Nick Saban, in the midst of preparing his football team for a College Football Playoff semifinal game, was also playing the numbers game Wednesday.
That was natural, since National Signing Day at Alabama under Saban is almost always involves one sort of numbers crunching or another, whether it is maximizing the scholarships available under NCAA rules or whether it is simply determining whether Alabama has a No. 1 class in the SEC or nationally. Saban doesn’t pay attention to rankings but he does pay attention to talent.
This year’s class is No. 1 by all of the services who do such rankings. That could be No. 1 with an asterisk for a few weeks since the February signing date is still out there. However, Saban, now the unquestioned voice of college football programs, proclaimed rightly that in its second year, the “early” signing period has become the signing period and the old February date has become an instant anachronism.
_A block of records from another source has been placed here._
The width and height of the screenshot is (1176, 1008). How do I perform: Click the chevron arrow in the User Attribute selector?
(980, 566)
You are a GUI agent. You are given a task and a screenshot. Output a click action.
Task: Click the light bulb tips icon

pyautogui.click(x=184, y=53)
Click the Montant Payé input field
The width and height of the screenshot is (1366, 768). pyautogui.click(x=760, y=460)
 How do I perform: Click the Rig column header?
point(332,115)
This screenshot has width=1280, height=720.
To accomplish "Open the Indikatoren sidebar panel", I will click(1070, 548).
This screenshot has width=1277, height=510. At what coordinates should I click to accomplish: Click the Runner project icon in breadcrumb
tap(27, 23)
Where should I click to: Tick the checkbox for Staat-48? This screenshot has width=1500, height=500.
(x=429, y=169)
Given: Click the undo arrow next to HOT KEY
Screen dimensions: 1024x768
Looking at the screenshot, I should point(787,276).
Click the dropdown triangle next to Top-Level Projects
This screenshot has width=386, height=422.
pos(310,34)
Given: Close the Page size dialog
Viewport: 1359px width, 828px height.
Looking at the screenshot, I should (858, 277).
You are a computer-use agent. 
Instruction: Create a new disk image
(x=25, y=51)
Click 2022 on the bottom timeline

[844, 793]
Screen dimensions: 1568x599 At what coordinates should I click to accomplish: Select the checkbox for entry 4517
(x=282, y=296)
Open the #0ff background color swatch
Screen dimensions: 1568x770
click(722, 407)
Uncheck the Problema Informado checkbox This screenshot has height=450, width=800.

That doesn’t mean Saban isn’t thinking about February, too. Alabama released an official list of 22 signees Wednesday and he immediately cautioned the reporters present not to “do your calculations and scare off everybody we are going to try and sign in February. We still have spots.”
The “22” total also grabbed some attention because, at the time Saban was speaking, it did not include running back Trey Sanders, the highly-recruited IMG Academy standout who committed to Alabama live on ESPN. That commitment came with an accompanying prediction from Sanders himself that he would win the 2019 Heisman Trophy. For some reason — maybe he was checking on airfare to New York next December — his paperwork did not arrive before the end of the business day. But at around 11 p.m. on Wednesday night, Alabama posted the official news that Sanders had signed.
If Alabama does have 23 signees heading into the February signing period, chances are the Crimson Tide would tighten its grip on the No. 1 spot rather than lose it. UA has a commitment from Mississippi lineman Byron Young, who is waiting to sign, and is thought to be in good position with five-star defensive tackle Ishmael Sopsher. It’s a long six weeks until Sopsher plans to sign and LSU will fight with tooth, nail and boat oar to keep him in-state. But if he ends up at Alabama, you will hear the arguments that this is Saban’s “best class ever” — something that cannot be quantified for at least a couple of years — ring out loudly.
There was one other number that slipped slyly into Saban’s remarks. That was “five.” He was asked about quarterback signees Paul Tyson and Taulia Tagovailoa, both part of the class. Saban gave them ample signing-day praise and then added that having four quarterbacks — Tua Tagovailoa and Mac Jones being the others — was good.
“We should have at least four quarterbacks on scholarship, he said. “Five is OK, too.”
Would five include Layne Hatcher, added to the roster late last summer? Or could it be someone else currently on the roster?
Saban didn’t expound on the statement. But on a day where the richest got richer, you’d have to wonder if anything could be ruled out.